Defined contribution plan sponsors know full well the challenges they confront as they seek to provide investment options to their participants that can generate higher and more consistent levels of return in today's low return and volatile investment environment. The role for alternatives, including private equity, in helping them to meet those challenges is well documented for defined benefit sponsors, and will continue to grow in importance for defined contribution plans.
Before discussing the mechanics of implementing private equity in a DC plan, it is worth looking at the fundamental rationale for doing so, namely, the impact of private equity on portfolio efficiency and the ability to generate sustainable alpha.
Portfolios that include private equity in their asset mix have the potential to generate a higher level of risk-adjusted returns relative to those consisting of mainly public equities and bonds. The result is a more efficient overall portfolio.
Private equity's main contribution to the efficient portfolio comes from its lower level of correlation to those traditional asset classes. For example, the correlation between the Preqin Private Equity Committed Capital index and the MSCI World index from December 2000 to December 2011 amounted to 75.7%.
If one separates alpha from beta, the portfolio efficiency benefits resulting from adding private equity to a traditional asset mix can be further understood. Specifically, it is worthwhile looking at how a private equity fund investor approaches diversification when constructing and managing a portfolio.

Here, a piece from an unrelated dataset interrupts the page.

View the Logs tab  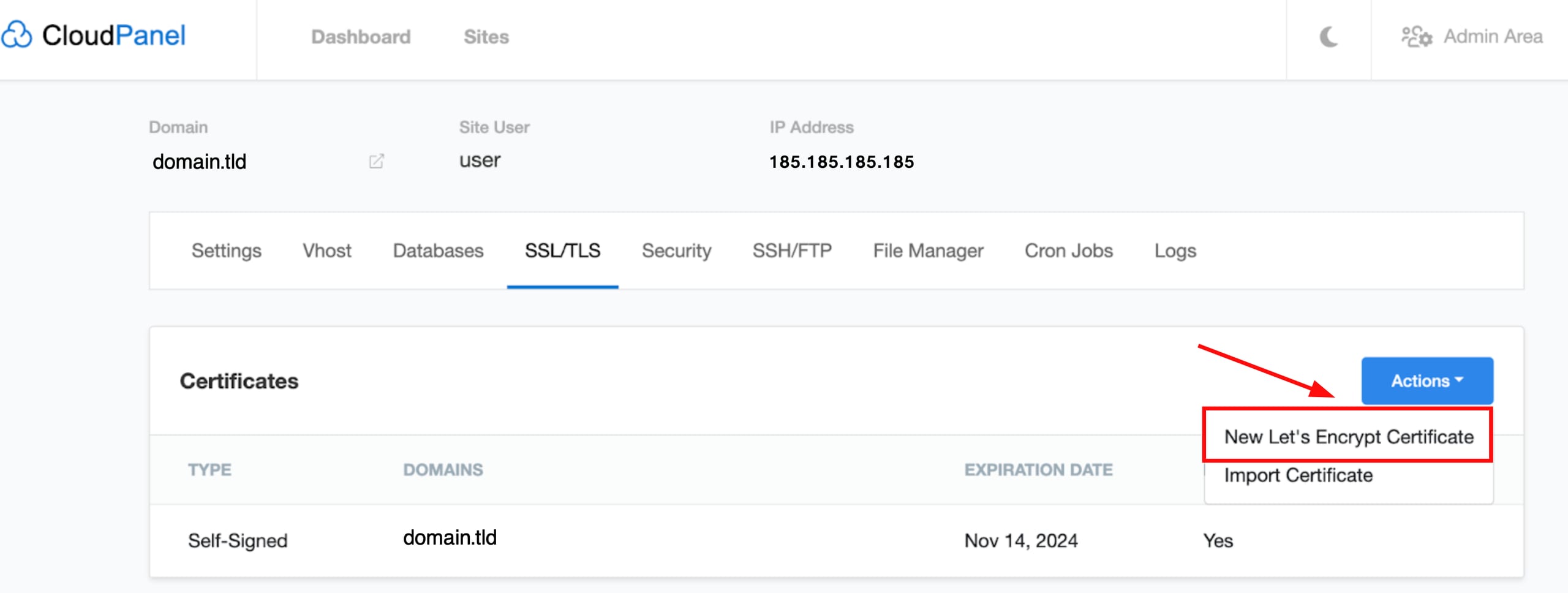pyautogui.click(x=1175, y=250)
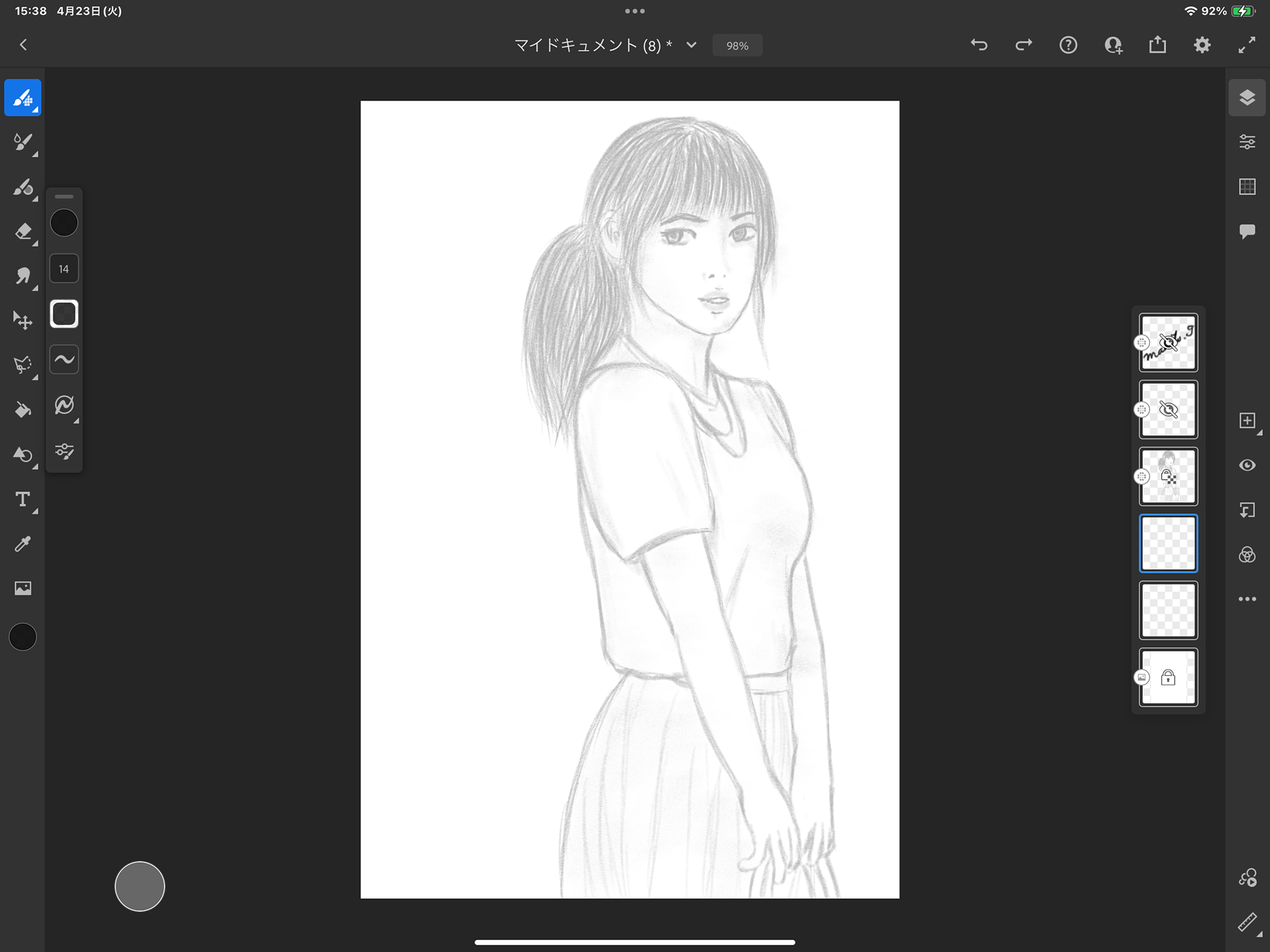Select the Paint Bucket fill tool
This screenshot has width=1270, height=952.
[23, 410]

At the same time, it is also important to note that these benefits do not apply to all private equity investors to the same degree. In order to optimize the benefits of the asset class it is useful to think in terms of gaining exposure to the “best” (top quartile) private equity investments by picking the best private equity managers. This achieves not only greater diversification due to lower correlation to other asset classes, but also adds alpha to the overall portfolio. Simply put, in private equity maximizing risk-adjusted returns is highly dependent on successful manager selection.